== PASSAGE FOR REVIEW

This soup is a light yet satisfying combination of savory mushrooms and nutty brown rice. For a pretty presentation, garnish each bowl of soup with a sprinkle of chopped fresh herbs, like parsley, thyme, or oregano.

Excerpted from The Everything® Mediterranean Instant Pot® Cookbook by Kelly Jaggers. Copyright © 2020 by Simon & Schuster, Inc. Used with permission of the publisher, Adams Media, an imprint of Simon & Schuster. All rights reserved.


Wild Rice and Mushroom Soup [Vegan]





  • 2 tablespoons olive oil
  • 2 medium carrots, peeled and chopped
  • 2 stalks celery, chopped
  • 1 medium yellow onion, peeled and chopped
  • 2 (8-ounce) containers sliced button mushrooms
  • 3 cloves garlic, peeled and minced
  • 1 teaspoon dried thyme
  • 1 teaspoon dried oregano
  • 1/2 teaspoon salt
  • 1/2 teaspoon ground black pepper
  • 1 cup wild rice blend
  • 6 cups vegetable broth


  1.  Press the Sauté button on the Instant Pot and heat oil. Add carrots, celery, and onion. Cook until vegetables are just tender, about 5 minutes. Add mushrooms and cook until they begin to release their juices, about 4 minutes.
  2. Add garlic, thyme, oregano, salt, pepper, and rice, and sauté until garlic is fragrant, about 1 minute. Press the Cancel button, add broth, and stir well. Close lid, set steam release to Sealing, press the Manual button, and set time to 25 minutes.

====
== SUPPLIED INFORMATION

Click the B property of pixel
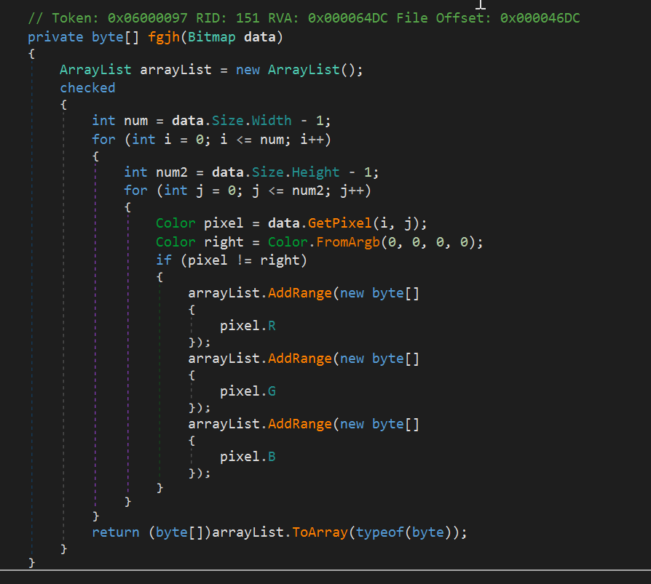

====

→ QUESTIONS TO ANSWER:
[1] Answer these questions about the soup recipe, one per line:
(a) Which fresh herbs are suggested for garnishing each bowl?
(b) How many cups of vegetable broth does the soup use?
(c) About how long are the mushrooms cooked before they begin to release their juices?
[2] Turn the paragraph in the soup recipe that begins "Add garlic, thyme, oregano" into a short numbered list of steps, keeping its main facts.
[3] Duplicate the soup recipe from "Excerpted from The Everything®" up to and including "All rights reserved.".

→ EXPECTED RESPONSES:
[1]
(a) Parsley, thyme, or oregano.
(b) 6 cups.
(c) About 4 minutes.

[2]
1. Add garlic, thyme, oregano, salt, pepper, and rice, and sauté until the garlic is fragrant, about 1 minute.
2. Press Cancel, add the broth, and stir well.
3. Close the lid and set the steam release to Sealing.
4. Press Manual and set the time to 25 minutes.

[3]
Excerpted from The Everything® Mediterranean Instant Pot® Cookbook by Kelly Jaggers. Copyright © 2020 by Simon & Schuster, Inc. Used with permission of the publisher, Adams Media, an imprint of Simon & Schuster. All rights reserved.